# Task requirements
From the listing below, reproduce word for word the part that opens with the line containing "DWD-MOSMIX (96, 759)" and closes with the line containing "GFS (88, 728)"; reproduce nothing else.

# The records
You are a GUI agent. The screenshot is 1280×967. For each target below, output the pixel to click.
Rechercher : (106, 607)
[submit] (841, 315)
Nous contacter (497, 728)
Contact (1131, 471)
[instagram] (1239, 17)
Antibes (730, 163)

==

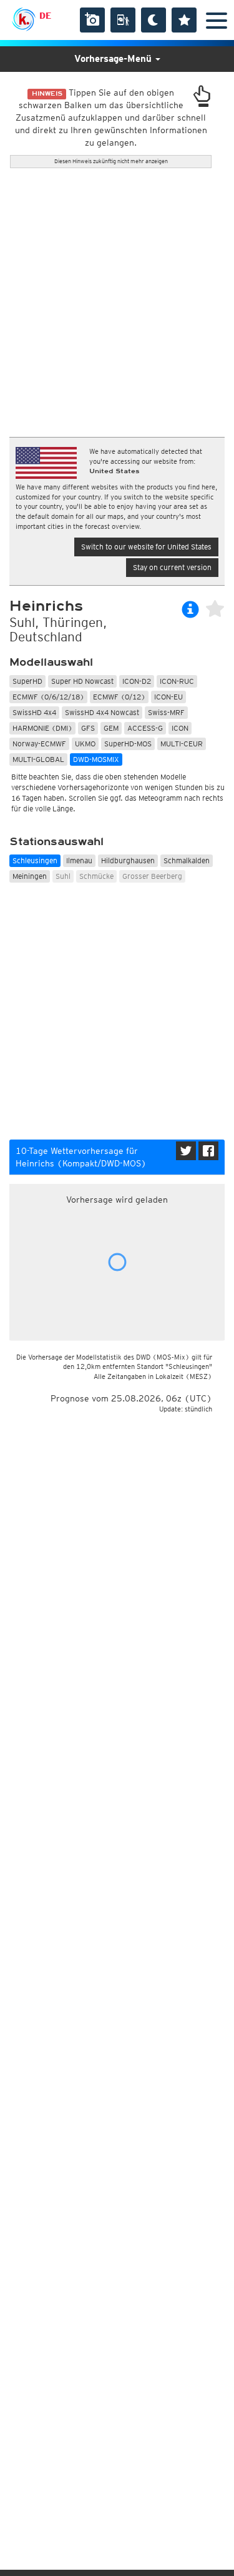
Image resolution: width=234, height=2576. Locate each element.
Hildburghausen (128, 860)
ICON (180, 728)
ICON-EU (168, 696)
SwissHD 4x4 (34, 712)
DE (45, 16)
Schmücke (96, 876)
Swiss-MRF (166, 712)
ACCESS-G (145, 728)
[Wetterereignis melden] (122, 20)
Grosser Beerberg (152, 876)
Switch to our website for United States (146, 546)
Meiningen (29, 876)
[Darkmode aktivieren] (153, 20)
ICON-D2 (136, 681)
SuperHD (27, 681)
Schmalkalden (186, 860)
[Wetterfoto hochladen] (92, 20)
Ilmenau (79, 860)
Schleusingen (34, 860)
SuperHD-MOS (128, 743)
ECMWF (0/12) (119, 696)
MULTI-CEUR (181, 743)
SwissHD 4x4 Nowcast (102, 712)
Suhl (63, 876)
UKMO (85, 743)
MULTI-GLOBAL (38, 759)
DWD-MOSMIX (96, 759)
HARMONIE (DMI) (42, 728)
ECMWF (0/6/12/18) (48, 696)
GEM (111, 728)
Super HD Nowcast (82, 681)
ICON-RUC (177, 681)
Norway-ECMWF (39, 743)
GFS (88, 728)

# Written reply
DWD-MOSMIX (96, 759)
HARMONIE (DMI) (42, 728)
ECMWF (0/6/12/18) (48, 696)
GEM (111, 728)
Super HD Nowcast (82, 681)
ICON-RUC (177, 681)
Norway-ECMWF (39, 743)
GFS (88, 728)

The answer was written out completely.